研修担当者

誰でも起きる「五月病・六月病」への積極的な健康提案とは?

やる気いっぱいで入った会社なのに「行きたくない」「だるい」「眠れない」「どうでもいい」でも休日は回復する......五月病の症状です。近年は新入社員の研修期間が長くなったことなどから、6月にずれ込み「六月病」と呼ばれることが多くなっています。
入社の緊張で張り詰めた気持ちのまま研修を受け、連休を終えて出社しても勝手のわからない職場で周囲とのコミュニケーションがよく取れない。梅雨時期でジメジメうす暗い日々、どんよりした倦怠感に襲われます。
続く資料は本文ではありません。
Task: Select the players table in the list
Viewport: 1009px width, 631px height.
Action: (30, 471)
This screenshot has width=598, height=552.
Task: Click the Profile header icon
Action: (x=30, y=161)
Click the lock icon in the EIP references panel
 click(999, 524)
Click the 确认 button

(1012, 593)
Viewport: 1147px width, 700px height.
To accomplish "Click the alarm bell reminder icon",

新入社員だけでなく、転勤・転属・転職などによる新入メンバーにも起こりやすいことです。
人事担当者が事前に勉強して対応準備を進めることによって、社員の精神的な負担を軽減し発症を抑えることができます。健康な職場を保つために知っておきましょう。

目次

日常的な小さな憂鬱から始まる

多くの場合は、心身の疲れは休日の休息やストレス解消で回復しますが、疲労回復の機会を失ったまま無理を続けると慢性化してしまいます。五月病は急性適応障害ですが、六月病は慢性化し始めた適応障害で「鬱病」に移行する場合もあります。
環境変化への不適応のきっかけは、職場に対する理想と現実のギャップ、上司の叱責、仕事の内容やノルマの重圧などがあげられます。真面目・几帳面・完璧主義など個人の特性による影響もあり、本人も発症に気づかないことが少なくありません。
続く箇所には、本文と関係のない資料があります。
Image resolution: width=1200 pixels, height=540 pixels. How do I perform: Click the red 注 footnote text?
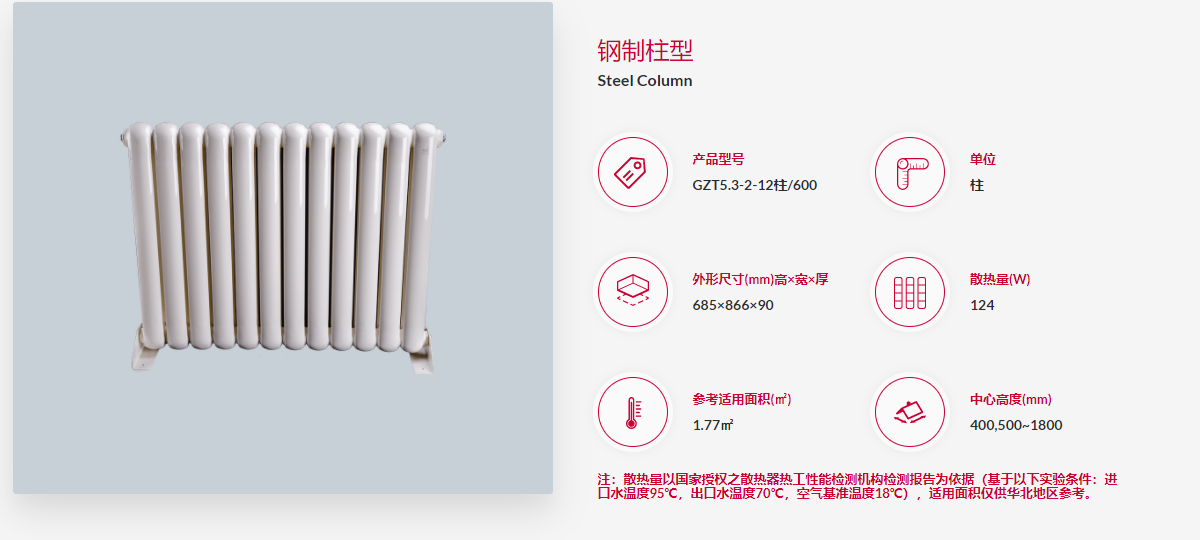(857, 486)
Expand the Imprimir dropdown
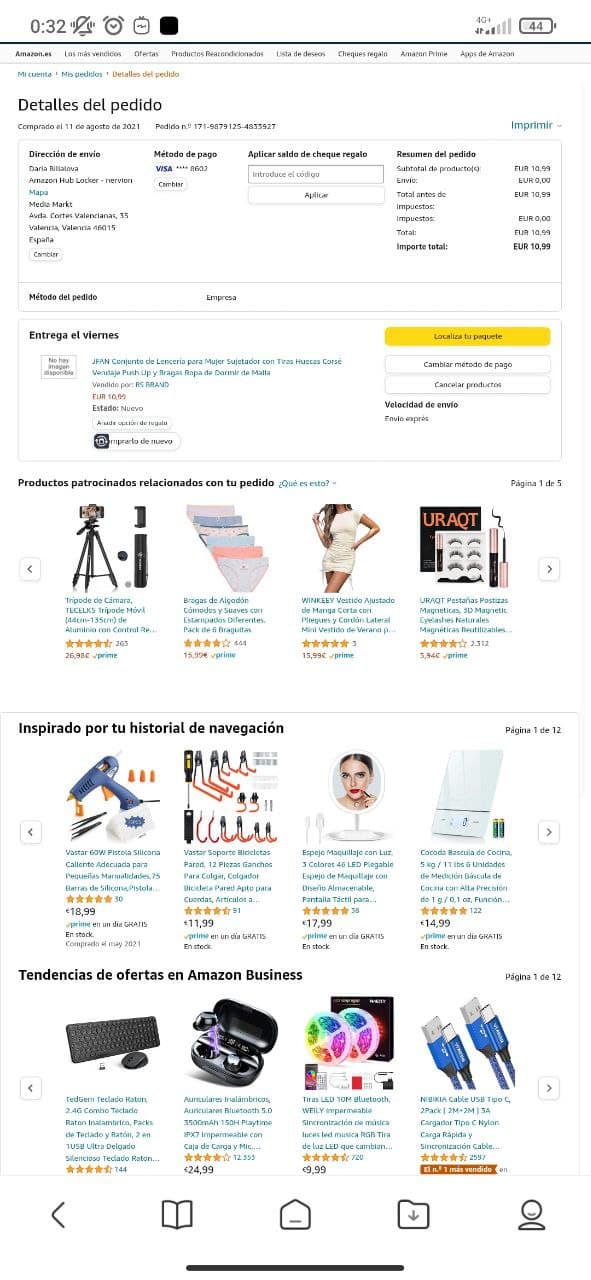Image resolution: width=591 pixels, height=1280 pixels. 537,125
憂鬱な気分が続くと、ネガティブ思考・やる気の喪失・疲労感・倦怠感が日常的になり、肉体的にも不眠・めまい・食欲不振・吐き気・胃痛などの症状が顕著になります。
結果、業績の低下・人間関係の悪化・クレームの増加など仕事に支障が出て落ち込み、悪循環に陥ります。本人のためにも、鬱病に進む前に対策を講じなくてはなりません。

深刻な状況になる前に

「入社後は誰でも憂鬱になる時期があるよ」と放置しておくのは危険です。五月(六月)病のせいではなく、会社の労務上の問題かも知れません。また、鬱病はじめ精神疾患の発症に至って、安全配慮義務違反にも問われかねません。対策としては、たとえば以下のようなものがあります。
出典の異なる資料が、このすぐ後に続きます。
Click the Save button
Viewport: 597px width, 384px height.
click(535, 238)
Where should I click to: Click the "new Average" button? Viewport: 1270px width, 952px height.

・新入社員にも、自身の気分や体の変化に注意するように促す
・新入社員が職場に早く順応できるような配慮 → 生活指導・食事会・イベントなど
・オープンな職場つくりをして、誰かに相談できる雰囲気を作る
・話しにくい相談のために人事部などにあらかじめ「五月病・六月病相談窓口」を設ける
・ストレスチェック制度の利用
・メンタルヘルス制度の利用
・有給休暇の取得をすすめる → 有給発生前の新入社員には休暇の取得を進める
・医療機関の受診をすすめる
・管理職研修を行う → 現場で管理監督する管理職に、五月病・六月病の対策を教育

誰にでも起こりうることだから

新入社員に限らず誰でも、憂欝な気分になることがあります。大げさに考える必要はありません。心身の不調を予防するため、日々の暮らしかたを社内全員で共有しましょう。

・仕事は頑張り過ぎない、張り切り過ぎないこと。必要以上の残業をしない
・ストレスを溜めない → 他人と交流・腹式呼吸・気分転換など
・平日も週末も同じ規則正しい生活 → 夜更かし、徹夜、寝だめはNG
・休日の過ごし方 → リラックスと気分転換(スポーツなど)をバランスよく
・適度な運動 → ウォーキング・山歩きなどでもOK
・しっかり睡眠 → 寝不足、寝すぎは避ける。寝つきやすい環境を整える
・バランスの良い食事 → 規則正しく、よく噛んで食べること。欠食や過食はNG

※特に脳内物質セロトニンを分泌しやすくするアミノ酸・ビタミンB群・炭水化物(豚肉・鶏肉・青魚・かぼちゃ・牛乳・大豆・バナナ・ナッツ・米など)をバランスよく摂ること

心身の健康を個人だけの問題として処理することなく、人事担当者が積極的に健康提案を行いましょう。個人の健康は会社の健康につながり、人間関係や業務・業績の改善向上に貢献します。